Document extract:
::::
7 Seconds: Truth is Murky

 

There has been an interesting phenomenon that has occurred in the last 10 years or so—the golden age of television. This happened while we never expected it. We were looking elsewhere and a miracle occurred. John Lennon was right about that. Often television is now better than the movies. Wonders don’t quit coming.

There have been a series of outstanding television shows, particularly series.  Series give film makers the time to do it right.  Haste makes waste. That is part of the problem with the cinema. Television sets that right.

Some of the dramatic series that I believe were outstanding include the following: Breaking Bad, Mad Men, True Detective(Season 1 only), The Killing, and above all The Wire. There were no doubt others that I missed.  I only saw some of them. Now there is one I can add to that short list—Seven Seconds. Like The Killing, 7 Seconds was produced by Veena Cabreros-Sud.She was born in Canada, if that matters.

The series follows what happens after an accident. It was not a murder of a young black man by a cop. It was an accident. A young police officer got a call that his wife was going to the hospital to give birth to a son. Earlier his wife had delivered a still born child. The police officer was getting the message as he drove his car. He was rushing to the hospital. He was distracted and he drove into something. He did not even see what he hit. It turned out to be a young black boy on a bike. The bike was the type used by a black gang. The boy had a criminal record for taking drugs.  The boy might have been a gang member. The truth as always was murky. Isn’t it always murky?

4 white police officers in a prestige drug crime squad quickly decide to do nothing.  They assist the young police officer in avoiding responsibility. They also do nothing to help the poor boy lying in the ditch. They leave the scene of the accident. They don’t want to be caught. The young boy is lying on the ground in winter in a park. The real story is what happens following that.
::::
Work instructions:
• a. Quote the portion of the review of 7 Seconds that opens with the words containing "There has been" and closes with "sets that right.".
• b. Extend the review of 7 Seconds, picking up after its final sentence.
The rows play no part in this.

Information shown:
::::
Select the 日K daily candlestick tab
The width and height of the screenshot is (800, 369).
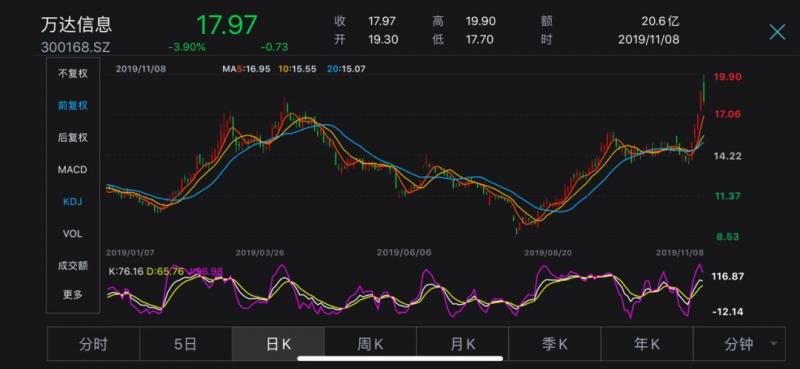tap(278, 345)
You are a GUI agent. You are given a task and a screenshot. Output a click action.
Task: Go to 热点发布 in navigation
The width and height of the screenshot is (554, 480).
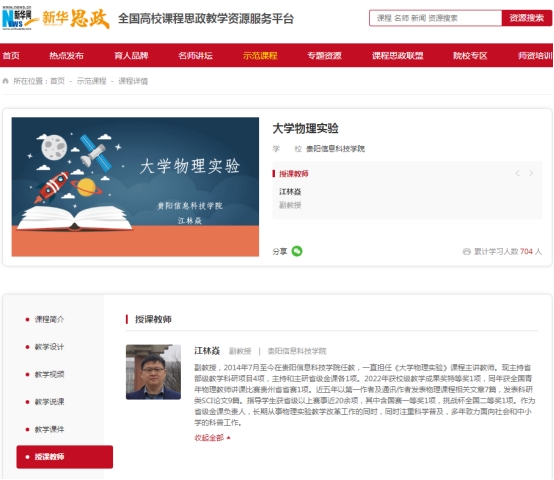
::::
Results for the exercise:
• a.
There has been an interesting phenomenon that has occurred in the last 10 years or so—the golden age of television. This happened while we never expected it. We were looking elsewhere and a miracle occurred. John Lennon was right about that. Often television is now better than the movies. Wonders don’t quit coming.

There have been a series of outstanding television shows, particularly series.  Series give film makers the time to do it right.  Haste makes waste. That is part of the problem with the cinema. Television sets that right.

• b.
It is often said that the police don’t tolerate a charge against one of them. Any prosecutor who launches such a charge will find that the police won’t in the future cooperate with any investigations led by that prosecutor.

One dogged police officer starts investigating the case with a surly lack of enthusiasm. As another cynical police officer told her, “Remember the dead don’t need any answers.”  True, but the family of the dead want answers. The public wants answers. And they are entitled to them. Against his own better judgement the cynical police officer comes to pursue the case with vigor, particularly after a young junkie witness is killed by the police.

Yet, the lawyer who represents the police officer says to the press, “What we are witnessing is nothing less than a witch hunt against the Jersey City Police Department. One we are accustomed to seeing in Baltimore, Chicago, and New York. The list goes on. Every police officer in America is at risk of the becoming the next scapegoat for the racial ills of our society, and political correctness run amok. It’s a sham. It’s a sham. Thank you. ” The police association hired her as hired gun to say exactly that. This is their party line.

The question of course is whether or not she is right. Many believe exactly that. Police are important. We need them. They play a vital role in keeping life safe. At the same time while some of them are scapegoats, some of them are perpetrators. Yes, the truth is murky.

When the police association lawyer meets the 4 police officers, for whom she clearly has nothing but contempt, notwithstanding her grand statements, she tells them they must stick together. She tells them, “Alone you’re just an idiot with his hands caught down his pants. Together, you’re cops. Together they have to put the entire police department on trial. And no one ever convicts the entire police force.”  Good legal advice; bad moral advice. Lawyers only get paid for legal advice.  Then she adds, “Welcome to the criminal justice system gentlemen.  No one gives a fuck about the truth.”

Since Aristotle we have known that every tragedy has a hero with a flaw.  Here everyonehas a flaw. Each character has a flaw. Each character also has some good. No one is entirely good or entirely bad. Each character is complex. Each character resists stereotypes.  This is what makes the series interesting. Each character is worth looking at. Each earns some empathy from us.

The most interesting character in the series is the young black female prosecutor. She is a drunk. She lacks confidence. She is not a shining star. She gets into an ugly bar room encounter with some police officers and shows a very ugly side of her own character. She presumes she is better than them, entirely without justification. Someone calls her “a fucking idiot with a badge.” Yet she is the tragic hero. She is all that the family of the young deceased boy have to bring justice for their dead boy.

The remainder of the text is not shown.